朝に仕込んだ一輪の花束がなくなり、他のアレンジメントもなくなったところで、塩崎は「カーネーション売り切れ」と書いた札を店先に貼った。
「おしまい、ですか?」
「ああ。売れるカーネーションがなくなっちまった。もう少し仕入れても良かったかな……」
これで終わりかと思ったその瞬間、背後から幼い女の子の声がした。
「あのぅー、カーネーションくださいっ」
すみれと塩崎が同時に振り返る。そこにいるのは、まだ四歳ほどの小さな女の子だった。やはり父親と手を繋いで立っている。時間からして、きっと保育園帰りに立ち寄ったのだろう。父親の手には駅の反対側にある大型スーパーのビニール袋が握られていて、カレールーのパッケージが透けて見えた。もしかしたら今夜は、二人でカレーを作るのかもしれない。
「すみません、もう売り切れました」
塩崎は女の子に対して情状酌量など全くしない、抑揚のない機械的な声でそう告げる。
「えっ」
女の子は、非常にショックを受けたようだった。小さな体を震わせて、目にはみるみる涙が溜まっていく。
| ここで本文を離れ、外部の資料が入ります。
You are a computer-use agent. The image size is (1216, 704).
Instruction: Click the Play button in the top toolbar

父親はかがんで、女の子に声をかけた。
「仕方ないよ、他の花にしようか」
「やだっ」
思いのほか力強い拒絶の言葉が女の子の口から飛び出る。
「ははのひはカーネーションって、きまってるんだもんっ」
「でもほら、もう売り切れてるみたいだし……バラはどう? お母さん、バラも好きだから喜ぶよ」
「やだ、カーネーションじゃないといやだぁ!」
女の子はその場で地団駄を踏み、泣き出した。
すみれはハラハラと塩崎と親娘とを見比べる。塩崎はむっつりした表情で女の子を見ていたかと思うと、突然裏に引っ込んだ。
どうするのだろう、まさかこのまま、店じまいを始めるつもりなのだろうか。それはあまりにも無情すぎないか。
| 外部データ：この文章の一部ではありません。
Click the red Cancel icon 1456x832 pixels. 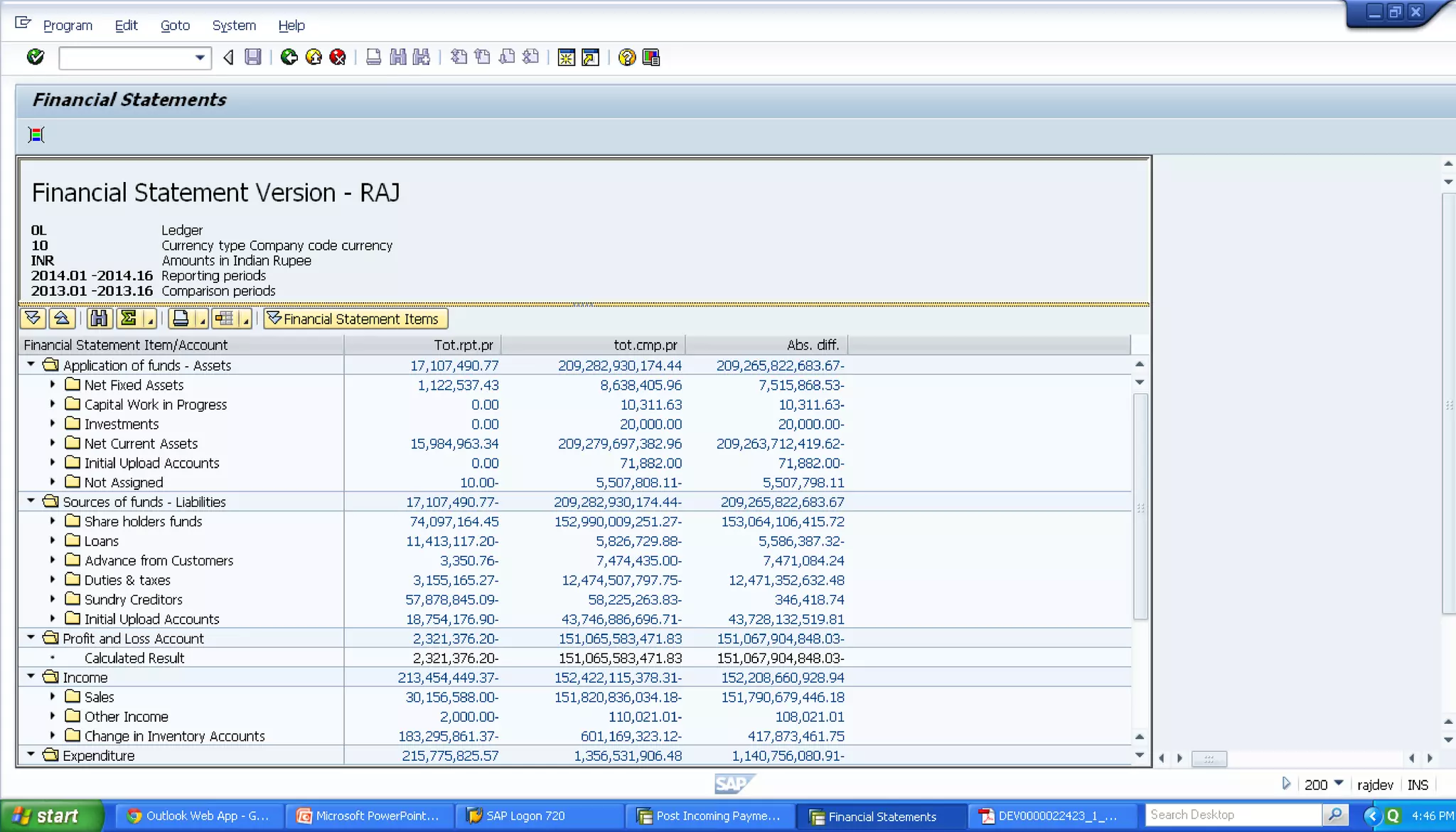(x=338, y=57)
そう思っていたすみれだが、意外なことに塩崎は一本のカーネーションを手に戻ってきた。
それは、先ほどまで売っていたものに比べ茎が短い。
「あんまり状態がよくないので切り落としたものなんですけど、これでよければ」
「わぁ、カーネーション!」
状態が良くないと塩崎は称したが、すみれの目からすれば他とあまりかわらないみずみずしいものだった。
「だめな花びらだけ取ってあるから、ちょっと小ぶりかもしれないけど」
「全然いいです、十分です」
父親が助かったとばかりに頭を下げる。
「お代は……」
「捨てようと思っていたものなので、花代は要りません。ラッピング代で三十円だけください」
「はい」
塩崎はラッピング代の三十円だけ受け取ると、素早くカーネーションを薄桃色の不織布と透明なフィルムで包み、赤いリボンをかけた。そうしてしゃがみこみ、女の子と目線を合わせてカーネーションを差し出す。
「はい、どうぞ」
「わぁい、ありがとう!」
「どうもありがとうございます、助かりました」
「いえ」
愛想に欠ける塩崎に、女の子は満面の笑みを送り、父親は会釈をする。弾むような足取りで帰っていく女の子の動きに合わせ、父親が持っているスーパーのビニール袋が揺れた。
「やれやれ、助かった」
親娘を見送った塩崎がそう言うと、すみれを振り返る。
「ありがとう、もうあがっていいよ。ちょっとまってて」
塩崎はレジを操作してから奥へと引っ込むと、茶封筒を手に戻ってきた。
「これ、今日のバイト代。一時間千円で、一万円入ってるから」
「ありがとうございます」
すみれは思いがけない臨時収入を両手でありがたく受け取り、頭を下げたところで限界がきて、その場にへなへなと崩れ落ちた。もう全然力が入らない。塩崎が怪訝そうな声を出す。
「大丈夫? 具合悪いの」
「違うんです、お腹が……」
「腹?」
「……お腹が、空いて……」
その時、すみれのお腹の虫が盛大にぎゅるぎゅると鳴った。